ただし、こうした言葉の多くは、一体、従来の技術トレンドとどう違うのかは、はっきりしていない。FinTechで有名なのは、ブロックチェーンだが、この技術は、金融関係の企業のみで使われるものではない。また「AgriTech」では、ドローンを飛ばして肥料散布をしたり、ハウスにセンサを設置して生育環境のデータを分析するといったことが事例として挙げられている。
要するに、これまでになかった技術によって、既存のビジネスに大きな変革が期待されると、「xTechによるビジネス変革」などと言われ、注目されているということなのだろう。
しかし、インターネットの登場などに代表されるように、これまでも、従来存在しなかった技術によって、ビジネスの変革は起きてきた。にもかかわらず、今現在、新技術のビジネス応用を、あらためて「xTech」などと呼称する背景には、何があるのだろう。
こうした疑問に対して、「背景などない、一過性のバズワードだ」とする人も少なくない。もちろん、その可能性は十分にある。ただ、IT分野のバズワードが、「大化け」することがある。その代表が「クラウド」だ。かつてクラウドはバズワードとして扱われ、エンタープライズ分野での適用は限定的だとされていた。現在の状況を考えれば、その見方は的を外したといっていいだろう。
そこで、「xTechバズワード説」はいったん横に置いて、大化けの可能性を探ってみようと考え、あるxTech関連イベントの関係者に話を聞いた。
「潜在的起業家」を支援するStartup Hub Tokyo
東京丸の内の「TOKYO創業ステーション」内に設置されている「Startup Hub Tokyo」でIT系のユニークなイベントが開催されている。「xTechイノベーション」というもので、2017年9月までの間、数回に分けて FinTech、AgriTech、HRTech、EdTechなど代表的なxTech分野の専門家の講演、懇親会などを行う。
Startup Hub Tokyoは、東京都が運営する創業支援拠点で、事業プランがまだ作成できていない「潜在的起業家」、または起業を考え始めた段階の人に、専門家がさまざまなアドバイスを行ってくれる施設である。

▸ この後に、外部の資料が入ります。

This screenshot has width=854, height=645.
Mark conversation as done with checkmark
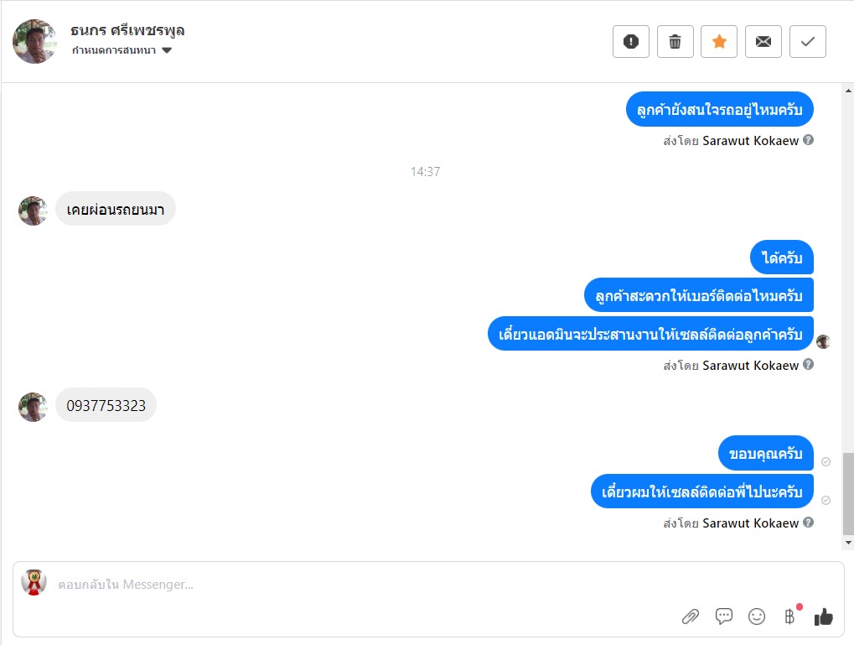[x=808, y=41]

ある年の新たに事業所を開設した数を、既存の事業所数で割った数値をその年の開業率というが、中小企業白書によると日本の場合、2001年から2012年まで、この数値はおよそ5%程度だ。これは、米国、フランス、ドイツ、イギリスなどの先進国と比較しても、かなり低い数値だ。

各国の開業率(中小企業白書より)
この数値を上げる方策としては、まず、自ら事業計画を練り、事前調査や資金調達までやり遂げられる起業家予備軍の前の段階、つまり、アイデアや意欲はあるが、「どうすれば起業できるのかが分からない」という段階の人を起業予備軍にまで引き上げることが考えられる。こうした起業家のすそ野を広げようと、さまざまな取り組みを行っているのがStartup Hub Tokyoである。
同施設では、さまざまな個別の相談対応やワークスペースの提供などを行っているが、同時に起業家に役立つイベントも積極的に開催している。
Startup Hub Tokyo 運営統括マネージャーの小野 修氏は、次のように話す。
「イベントは、年間で350以上を計画しています。毎日1つは何らかのイベントを開催している計算です。2017年1月末にオープンして以来、約4カ月が経過していますが、5月22日段階で総来館者数は約14,000人、2017年度中に4万人に達する勢いです。相談件数やメンバー登録者、イベント参加者も順調に伸びています」

「xTechに着目する起業初心者は多い」と語る小野 修氏
来館者の属性としては、フルタイムで正規社員として働く人が約半数を占め、「起業を迷っている」「起業は決意しているが時期は未定」という人が同じく約半数。事業計画については、「考えたことがない」「考えているが未着手」という人が約6割となっている。